Ja też broniłam się w podobnym okresie ciąży i było fajnie :tak:
 
anty dosłownie tak samo robię, "przebijcie mnie", ale jak chciałam czerwony to nie kupiłam bo w aukcji mieli "snipa' i w ostatnich 2 sekundach była licytacja.. to są programy do licytacji a ja się w takie rzeczy nie bawię. Wczoraj mąż trochę przemówił mi do rozumu, jak przyjdzie to idzie od razu do sprzedaży, nic wielkiego się nie stało, fotelik praktycznie nówka z zeszłego roku, kupię taki jaki chcę a ten sprzedam, mąż też czuje się winny, że źle mnie zrozumiał, a jak mnie zobaczył po powrocie do domu zaryczaną to aż się zdziwił, bo ja tak nie mam i w szoku był cały wieczór, przekonywał mnie do drugiego zakupu i stwierdził, że nawet sam zajmie się sprzedażą tego.. dziś emocje trochę mi opadły, całą noc śniły mi się foteliki... raz do roku lub rzadziej licytuję, zazwyczaj wszystko z głową, dlatego nie rozumiem i nie akceptuję tej sytuacji z wczoraj..:baffled: w głowie mi się nie mieści, ale dzisiaj już takiej tragedii nie przeżywam.

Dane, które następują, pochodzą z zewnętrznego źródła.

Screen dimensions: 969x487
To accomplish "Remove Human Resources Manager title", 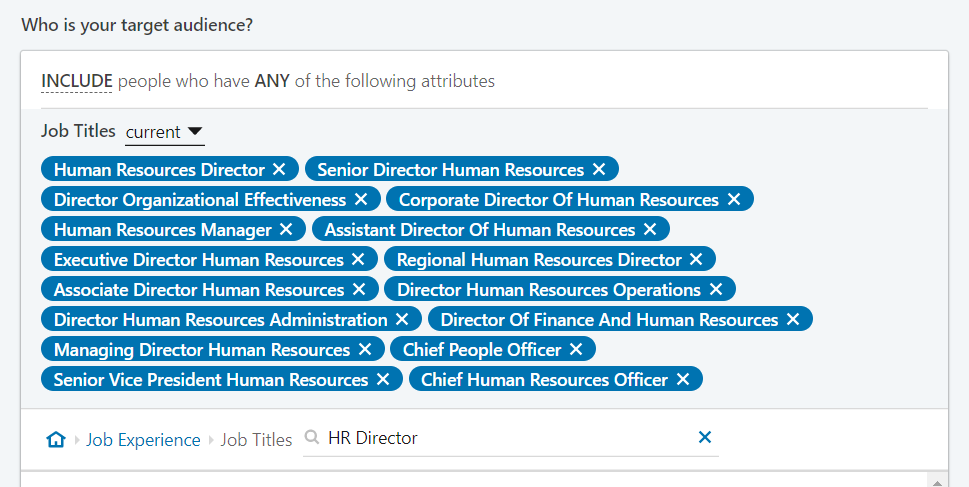I will pyautogui.click(x=286, y=229).
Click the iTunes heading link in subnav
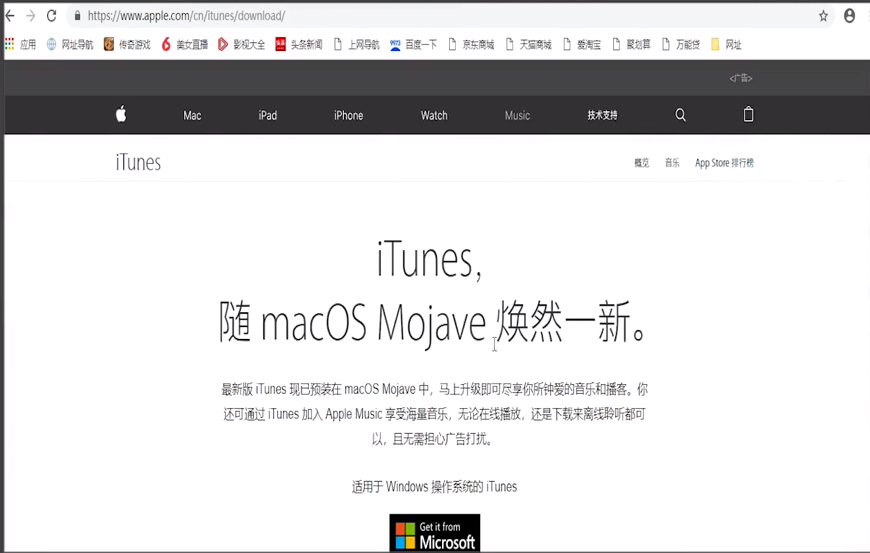The width and height of the screenshot is (870, 553). [x=138, y=163]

agnieszkaala to normalna cena dla tego fotelika (maxi cosi) w takim wieku ( są nawet o ok 100 zł droższe w tym samym stanie i wieku), ogólnie zalecenia producenta są takie, że nie używa się fotelika dłużej niż 5 lat od wyprodukowania ( ostatnie 4 cyfry w 3 rzędzie pod kodem kreskowym na pomarańczowo-białej naklejce producenta to tydzień i rok produkcji), ten ma rok i trzy miesiące, ja po jednym dziecku i tak chcę go sprzedać i dlatego chcę jak najmłodszy w jak najlepszym stanie. niestety foteliki tańsze są często z wymienianą tapicerką często nieoryginalną, bez wkładki redukcyjnej dla niemowlęcia lub bez osłonek na pasy, mocno zużyte lub mają niejasną historię (najgorzej z tymi z komisów), a często też z 2008-9 roku czyli już na końcówce użytkowania, styropian i plastik się utleniają, różnica temperatur osłabia strukturę, wolę tego nie pisać ale wśród tych najtańszych bywają też powypadkowe. chciałam kupić inny, gdyby nie tamten co kupiłam kwadrans później pewnie miałabym już ten i żadnego płaczu by nie było fotelik samochodowy maxi cosi cabrio fix model2012 (3340394918) - Allegro.pl - Więcej niż aukcje. Najlepsze oferty na największej platformie handlowej. dziś patrzę już spokojniej dzięki zdroworozsądkowym argumentom męża, to tylko kolor, mogę go sprzedać w każdej chwili. na bazę muszę sobie nazbierać pieniążków bo są droższe niż foteliki.

mysiak u mnie kolejność będzie taka sama, po cabrio fixie będzie priori. Kupuję używane bo za nowy za 500 troszkę dużo a też nie wiadomo czy w sklepie nimi nie rzucają..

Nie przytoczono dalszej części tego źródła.